Homework 3: Proxy Server / Web Cache (50 Points)
Chris Tralie
- Description / Overview
- Getting Started / What To Submit
- Part 1: Create A Basic Proxy Server (25 Points)
- Part 2: Filtering/Caching (25 Points)
- Extra Credit
Learning Objectives
- Implement internet communication using sockets in C
- Manage multiple clients using multithreaded programming paradigms (e.g. threads, mutexes)
- Implement basic filtering of web content
- Implement a basic web cache
Description / Overview
We saw in homework 2 how to craft HTTP requests and receive HTTP responses as a web client, as shown in the block diagram below:
We're now going to create something called a proxy server, which acts as a middleman between an HTTP client request and an HTTP server; that is, instead of sending a request directly to a server, a client sends a request to the proxy server, which makes the request to the server on behalf of the client, as show in the block diagram below:
This enables the following important applications:
- Privacy / bypassing blocked content: If a client would be blocked from accessing content from a particular server, but it can connect to a proxy that is able to make the request, then the client can suddenly get service to the blocked content. The proxy can also mask the client's identity.

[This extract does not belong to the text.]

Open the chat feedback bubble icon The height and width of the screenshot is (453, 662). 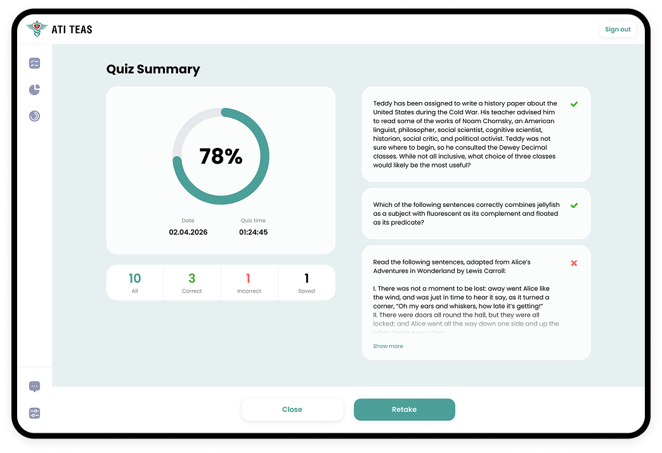pyautogui.click(x=34, y=386)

- Blocking content: On the other side of the spectrum, a proxy server can modify HTTP responses from the server or block them entirely, acting itself as a web filter. For instance, this is how a K-12 school might deploy a proxy server.
- Web caching: A proxy server can maintain a cache of requests and their associated responses, which can cut down on lag time in getting a response to a client, particularly if the proxy server is geographically closer to the client than the website server is to the client.

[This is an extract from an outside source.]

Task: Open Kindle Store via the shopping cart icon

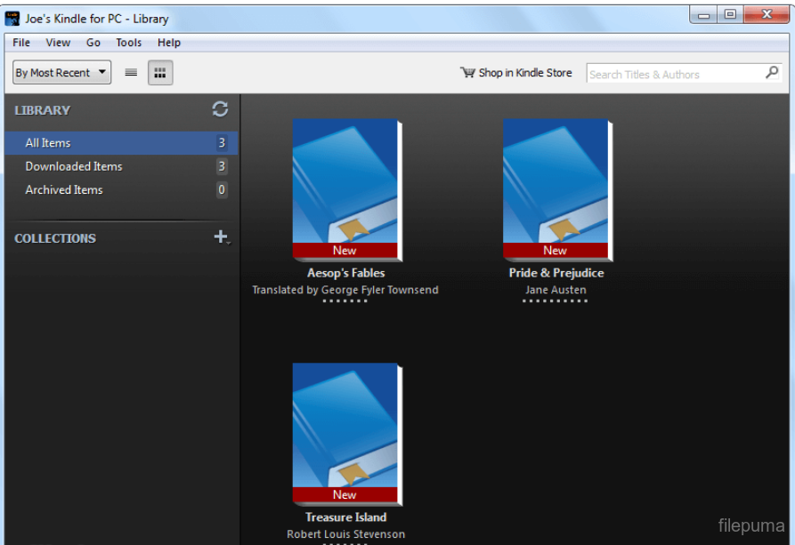Action: (466, 73)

Once students have implemented a basic proxy server, they will explore simplified version of latter two applications in the final part of this assignment.
Getting Started / What To Submit
You can obtain the starter code for this assignment by using git:
You will be editing the file server.c
, which is the only file you will submit to canvas. You can build with make
and run as /server
.
You should also have a look at http.h
, util.h
, and arraylist.h
to see what provided methods are available to you. This will save you time and prevent you from having to reinvent the wheel.
Programming Tasks
Below I'll walk you through an implementation of the proxy server. Be sure to test small chunks of code very often! You may also want to use the file test.c
to test small C code snippet ideas in a simpler setting than the server/client threads.
Part 1: Create A Basic Proxy Server (25 Points)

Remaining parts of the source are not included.